▸ **Excerpt**:

--*--

2-star general begins probe of Bergdahl's 2009 disappearance
By CHRIS CARROLL | STARS AND STRIPES Published: June 16, 2014
WASHINGTON — With former captive Sgt. Bowe Bergdahl receiving treatment at a military hospital after almost five years of imprisonment by the Taliban-allied Haqqani network, the Army has appointed a two-star general to conduct a new investigation into how he disappeared in June 2009.
The Army announced Monday it had appointed Maj. Gen. Kenneth R. Dahl to lead the inquiry. Dahl served in Afghanistan from 2010 to 2012 as deputy commander of Regional Command-South and as deputy commanding general of the 10th Mountain Division. He is currently the deputy commanding general of I Corps at Joint Base Lewis-McChord, Washington.
Dahl will be able to use the findings of an earlier investigation in 2009, but he won’t have access to Bergdahl himself just yet, the Army said in a statement sent to the press.
“The Army’s top priority remains Sgt. Bergdahl’s health and reintegration. We ask that everyone respect the time and privacy necessary to accomplish the objectives of the last phase of reintegration,” the Army said. “The investigating officer will not interview Sgt. Bergdahl until the reintegration team clears such interaction, so no time line for completion of the investigation has been set.”
Bergdahl returned to the United States on Friday after nearly two weeks of initial recovery at a military hospital in Landstuhl, Germany. U.S. special operations forces picked him up in a controversial prisoner swap from Taliban custody on May 31 in eastern Afghanistan.
In a press conference Friday, military doctors said he arrived at Fort Sam Houston, Texas, in uniform and displaying proper military deportment. Bergdahl is reportedly in satisfactory physical health, but psychologically fragile after years as a prisoner of war. Bergdahl is currently being treated at the post’s Brooke Army Medical Center.

--*--

▸ **Entries provided**:
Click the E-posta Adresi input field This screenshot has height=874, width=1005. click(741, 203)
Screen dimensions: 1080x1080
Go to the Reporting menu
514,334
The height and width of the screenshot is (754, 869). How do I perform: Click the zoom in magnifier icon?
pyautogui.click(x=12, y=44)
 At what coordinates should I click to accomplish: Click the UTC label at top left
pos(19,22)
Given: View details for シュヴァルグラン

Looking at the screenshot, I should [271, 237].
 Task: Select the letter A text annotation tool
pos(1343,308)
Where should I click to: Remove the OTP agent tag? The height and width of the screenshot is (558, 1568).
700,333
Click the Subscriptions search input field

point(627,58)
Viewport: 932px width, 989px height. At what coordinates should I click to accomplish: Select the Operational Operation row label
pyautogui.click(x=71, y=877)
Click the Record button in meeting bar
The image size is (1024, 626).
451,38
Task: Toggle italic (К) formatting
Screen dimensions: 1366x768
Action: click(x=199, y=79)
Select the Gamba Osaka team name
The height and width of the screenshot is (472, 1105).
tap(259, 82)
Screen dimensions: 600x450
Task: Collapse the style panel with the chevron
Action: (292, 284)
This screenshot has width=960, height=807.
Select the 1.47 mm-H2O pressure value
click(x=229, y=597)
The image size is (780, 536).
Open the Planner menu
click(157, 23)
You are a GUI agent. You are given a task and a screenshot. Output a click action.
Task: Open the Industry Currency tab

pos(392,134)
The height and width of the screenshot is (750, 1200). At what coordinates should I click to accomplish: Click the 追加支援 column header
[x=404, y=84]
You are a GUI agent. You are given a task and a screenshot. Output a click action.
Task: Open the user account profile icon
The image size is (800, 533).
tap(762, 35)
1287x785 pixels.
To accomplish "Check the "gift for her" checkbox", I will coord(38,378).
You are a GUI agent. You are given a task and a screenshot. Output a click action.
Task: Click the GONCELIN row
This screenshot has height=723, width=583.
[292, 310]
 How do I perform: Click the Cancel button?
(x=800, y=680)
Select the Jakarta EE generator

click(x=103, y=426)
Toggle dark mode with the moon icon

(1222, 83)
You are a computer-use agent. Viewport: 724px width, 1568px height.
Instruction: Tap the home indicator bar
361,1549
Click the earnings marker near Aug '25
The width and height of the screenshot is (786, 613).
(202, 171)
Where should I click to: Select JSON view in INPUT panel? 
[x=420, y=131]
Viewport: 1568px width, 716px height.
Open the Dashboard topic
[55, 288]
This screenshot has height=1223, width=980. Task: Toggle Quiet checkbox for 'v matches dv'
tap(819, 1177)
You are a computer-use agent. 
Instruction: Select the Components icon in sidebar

--*--

▸ **Exercise requirements**: Update the Bergdahl article's passage starting with "In a press conference" and going on through "Army Medical Center.", giving it again with "satisfactory" changed to "good". The listing has no connection to the Bergdahl article.

▸ **Written solution**:
In a press conference Friday, military doctors said he arrived at Fort Sam Houston, Texas, in uniform and displaying proper military deportment. Bergdahl is reportedly in good physical health, but psychologically fragile after years as a prisoner of war. Bergdahl is currently being treated at the post’s Brooke Army Medical Center.